▶ [Brief]:
Rewrite the lines of the records below as a numbered list, omitting any blank lines.

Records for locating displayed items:
* * * * *

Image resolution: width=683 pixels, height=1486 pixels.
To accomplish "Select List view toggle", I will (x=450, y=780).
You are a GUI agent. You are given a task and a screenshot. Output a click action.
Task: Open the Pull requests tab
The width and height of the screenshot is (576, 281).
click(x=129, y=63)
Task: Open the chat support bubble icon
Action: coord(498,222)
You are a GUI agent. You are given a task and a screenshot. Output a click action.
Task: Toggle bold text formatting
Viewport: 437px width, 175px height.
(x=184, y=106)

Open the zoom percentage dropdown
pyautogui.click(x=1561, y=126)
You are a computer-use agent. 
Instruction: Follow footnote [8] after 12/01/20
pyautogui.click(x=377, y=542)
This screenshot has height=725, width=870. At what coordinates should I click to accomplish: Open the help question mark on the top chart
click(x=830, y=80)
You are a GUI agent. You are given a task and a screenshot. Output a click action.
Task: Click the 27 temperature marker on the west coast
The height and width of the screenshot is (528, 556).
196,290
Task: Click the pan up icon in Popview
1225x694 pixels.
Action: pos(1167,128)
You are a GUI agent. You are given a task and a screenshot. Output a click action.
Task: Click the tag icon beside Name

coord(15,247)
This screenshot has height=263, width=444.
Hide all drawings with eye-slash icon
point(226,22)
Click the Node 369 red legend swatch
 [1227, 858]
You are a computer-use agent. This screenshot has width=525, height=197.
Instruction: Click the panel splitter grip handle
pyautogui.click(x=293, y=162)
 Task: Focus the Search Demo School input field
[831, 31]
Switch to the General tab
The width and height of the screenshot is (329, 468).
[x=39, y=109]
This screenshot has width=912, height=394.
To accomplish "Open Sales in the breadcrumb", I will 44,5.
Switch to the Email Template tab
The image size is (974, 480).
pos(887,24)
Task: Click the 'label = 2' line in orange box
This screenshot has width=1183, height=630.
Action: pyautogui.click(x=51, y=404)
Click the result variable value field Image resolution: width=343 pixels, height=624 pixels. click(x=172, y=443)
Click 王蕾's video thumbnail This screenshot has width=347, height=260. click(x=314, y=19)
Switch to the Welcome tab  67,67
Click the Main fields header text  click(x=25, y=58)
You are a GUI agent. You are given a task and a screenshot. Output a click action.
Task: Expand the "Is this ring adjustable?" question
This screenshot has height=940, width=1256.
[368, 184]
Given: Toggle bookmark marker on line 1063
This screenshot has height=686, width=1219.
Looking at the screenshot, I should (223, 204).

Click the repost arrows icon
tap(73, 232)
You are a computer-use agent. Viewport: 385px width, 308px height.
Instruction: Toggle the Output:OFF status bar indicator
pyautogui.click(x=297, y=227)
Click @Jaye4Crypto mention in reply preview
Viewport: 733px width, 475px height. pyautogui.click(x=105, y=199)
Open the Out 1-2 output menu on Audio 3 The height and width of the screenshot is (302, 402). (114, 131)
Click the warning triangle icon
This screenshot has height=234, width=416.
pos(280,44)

* * * * *

▶ [Output of the task]:
1. Image resolution: width=683 pixels, height=1486 pixels.
2. To accomplish "Select List view toggle", I will (x=450, y=780).
3. You are a GUI agent. You are given a task and a screenshot. Output a click action.
4. Task: Open the Pull requests tab
5. The width and height of the screenshot is (576, 281).
6. click(x=129, y=63)
7. Task: Open the chat support bubble icon
8. Action: coord(498,222)
9. You are a GUI agent. You are given a task and a screenshot. Output a click action.
10. Task: Toggle bold text formatting
11. Viewport: 437px width, 175px height.
12. (x=184, y=106)
13. Open the zoom percentage dropdown
14. pyautogui.click(x=1561, y=126)
15. You are a computer-use agent. 
16. Instruction: Follow footnote [8] after 12/01/20
17. pyautogui.click(x=377, y=542)
18. This screenshot has height=725, width=870. At what coordinates should I click to accomplish: Open the help question mark on the top chart
19. click(x=830, y=80)
20. You are a GUI agent. You are given a task and a screenshot. Output a click action.
21. Task: Click the 27 temperature marker on the west coast
22. The height and width of the screenshot is (528, 556).
23. 196,290
24. Task: Click the pan up icon in Popview
25. 1225x694 pixels.
26. Action: pos(1167,128)
27. You are a GUI agent. You are given a task and a screenshot. Output a click action.
28. Task: Click the tag icon beside Name
29. coord(15,247)
30. This screenshot has height=263, width=444.
31. Hide all drawings with eye-slash icon
32. point(226,22)
33. Click the Node 369 red legend swatch
34.  [1227, 858]
35. You are a computer-use agent. This screenshot has width=525, height=197.
36. Instruction: Click the panel splitter grip handle
37. pyautogui.click(x=293, y=162)
38.  Task: Focus the Search Demo School input field
39. [831, 31]
40. Switch to the General tab
41. The width and height of the screenshot is (329, 468).
42. [x=39, y=109]
43. This screenshot has width=912, height=394.
44. To accomplish "Open Sales in the breadcrumb", I will 44,5.
45. Switch to the Email Template tab
46. The image size is (974, 480).
47. pos(887,24)
48. Task: Click the 'label = 2' line in orange box
49. This screenshot has width=1183, height=630.
50. Action: pyautogui.click(x=51, y=404)
51. Click the result variable value field Image resolution: width=343 pixels, height=624 pixels. click(x=172, y=443)
52. Click 王蕾's video thumbnail This screenshot has width=347, height=260. click(x=314, y=19)
53. Switch to the Welcome tab  67,67
54. Click the Main fields header text  click(x=25, y=58)
55. You are a GUI agent. You are given a task and a screenshot. Output a click action.
56. Task: Expand the "Is this ring adjustable?" question
57. This screenshot has height=940, width=1256.
58. [368, 184]
59. Given: Toggle bookmark marker on line 1063
60. This screenshot has height=686, width=1219.
61. Looking at the screenshot, I should (223, 204).
62. Click the repost arrows icon
63. tap(73, 232)
64. You are a computer-use agent. Viewport: 385px width, 308px height.
65. Instruction: Toggle the Output:OFF status bar indicator
66. pyautogui.click(x=297, y=227)
67. Click @Jaye4Crypto mention in reply preview
68. Viewport: 733px width, 475px height. pyautogui.click(x=105, y=199)
69. Open the Out 1-2 output menu on Audio 3 The height and width of the screenshot is (302, 402). (114, 131)
70. Click the warning triangle icon
71. This screenshot has height=234, width=416.
72. pos(280,44)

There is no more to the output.